-- Prompt --
An exact transcript of all the records is the expected answer.

-- Data records --
Content starts
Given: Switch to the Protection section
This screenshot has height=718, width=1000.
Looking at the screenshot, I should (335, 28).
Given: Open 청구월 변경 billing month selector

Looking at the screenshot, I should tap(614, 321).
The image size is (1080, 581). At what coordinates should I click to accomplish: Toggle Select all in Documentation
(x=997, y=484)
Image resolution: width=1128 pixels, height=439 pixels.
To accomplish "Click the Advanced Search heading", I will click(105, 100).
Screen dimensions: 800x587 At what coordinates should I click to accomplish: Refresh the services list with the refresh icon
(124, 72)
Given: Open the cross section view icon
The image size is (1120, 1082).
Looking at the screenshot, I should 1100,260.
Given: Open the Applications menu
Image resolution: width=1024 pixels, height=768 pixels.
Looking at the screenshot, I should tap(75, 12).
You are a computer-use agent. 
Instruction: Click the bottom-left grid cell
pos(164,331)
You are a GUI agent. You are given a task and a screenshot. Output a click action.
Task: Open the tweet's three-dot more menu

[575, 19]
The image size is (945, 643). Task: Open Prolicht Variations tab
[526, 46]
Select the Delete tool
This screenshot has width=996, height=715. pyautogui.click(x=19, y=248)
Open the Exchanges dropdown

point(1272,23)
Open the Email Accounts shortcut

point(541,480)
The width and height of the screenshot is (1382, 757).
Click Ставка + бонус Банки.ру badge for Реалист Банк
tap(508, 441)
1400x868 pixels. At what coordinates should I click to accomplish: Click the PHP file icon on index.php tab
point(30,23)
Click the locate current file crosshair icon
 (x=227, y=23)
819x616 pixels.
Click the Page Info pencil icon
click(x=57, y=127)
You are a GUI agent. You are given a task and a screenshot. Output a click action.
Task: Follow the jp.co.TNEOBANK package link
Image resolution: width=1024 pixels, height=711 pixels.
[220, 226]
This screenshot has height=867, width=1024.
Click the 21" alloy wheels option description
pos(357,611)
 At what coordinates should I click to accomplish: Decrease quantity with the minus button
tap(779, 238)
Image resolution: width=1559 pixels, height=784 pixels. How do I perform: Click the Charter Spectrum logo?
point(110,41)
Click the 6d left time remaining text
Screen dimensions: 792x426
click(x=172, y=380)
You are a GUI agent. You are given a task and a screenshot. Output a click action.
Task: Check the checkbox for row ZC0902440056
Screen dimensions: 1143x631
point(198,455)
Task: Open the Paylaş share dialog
Content ends
-- Output for this exercise --
Given: Switch to the Protection section
This screenshot has height=718, width=1000.
Looking at the screenshot, I should (335, 28).
Given: Open 청구월 변경 billing month selector

Looking at the screenshot, I should tap(614, 321).
The image size is (1080, 581). At what coordinates should I click to accomplish: Toggle Select all in Documentation
(x=997, y=484)
Image resolution: width=1128 pixels, height=439 pixels.
To accomplish "Click the Advanced Search heading", I will click(105, 100).
Screen dimensions: 800x587 At what coordinates should I click to accomplish: Refresh the services list with the refresh icon
(124, 72)
Given: Open the cross section view icon
The image size is (1120, 1082).
Looking at the screenshot, I should 1100,260.
Given: Open the Applications menu
Image resolution: width=1024 pixels, height=768 pixels.
Looking at the screenshot, I should tap(75, 12).
You are a computer-use agent. 
Instruction: Click the bottom-left grid cell
pos(164,331)
You are a GUI agent. You are given a task and a screenshot. Output a click action.
Task: Open the tweet's three-dot more menu

[575, 19]
The image size is (945, 643). Task: Open Prolicht Variations tab
[526, 46]
Select the Delete tool
This screenshot has width=996, height=715. pyautogui.click(x=19, y=248)
Open the Exchanges dropdown

point(1272,23)
Open the Email Accounts shortcut

point(541,480)
The width and height of the screenshot is (1382, 757).
Click Ставка + бонус Банки.ру badge for Реалист Банк
tap(508, 441)
1400x868 pixels. At what coordinates should I click to accomplish: Click the PHP file icon on index.php tab
point(30,23)
Click the locate current file crosshair icon
 (x=227, y=23)
819x616 pixels.
Click the Page Info pencil icon
click(x=57, y=127)
You are a GUI agent. You are given a task and a screenshot. Output a click action.
Task: Follow the jp.co.TNEOBANK package link
Image resolution: width=1024 pixels, height=711 pixels.
[220, 226]
This screenshot has height=867, width=1024.
Click the 21" alloy wheels option description
pos(357,611)
 At what coordinates should I click to accomplish: Decrease quantity with the minus button
tap(779, 238)
Image resolution: width=1559 pixels, height=784 pixels. How do I perform: Click the Charter Spectrum logo?
point(110,41)
Click the 6d left time remaining text
Screen dimensions: 792x426
click(x=172, y=380)
You are a GUI agent. You are given a task and a screenshot. Output a click action.
Task: Check the checkbox for row ZC0902440056
Screen dimensions: 1143x631
point(198,455)
Task: Open the Paylaş share dialog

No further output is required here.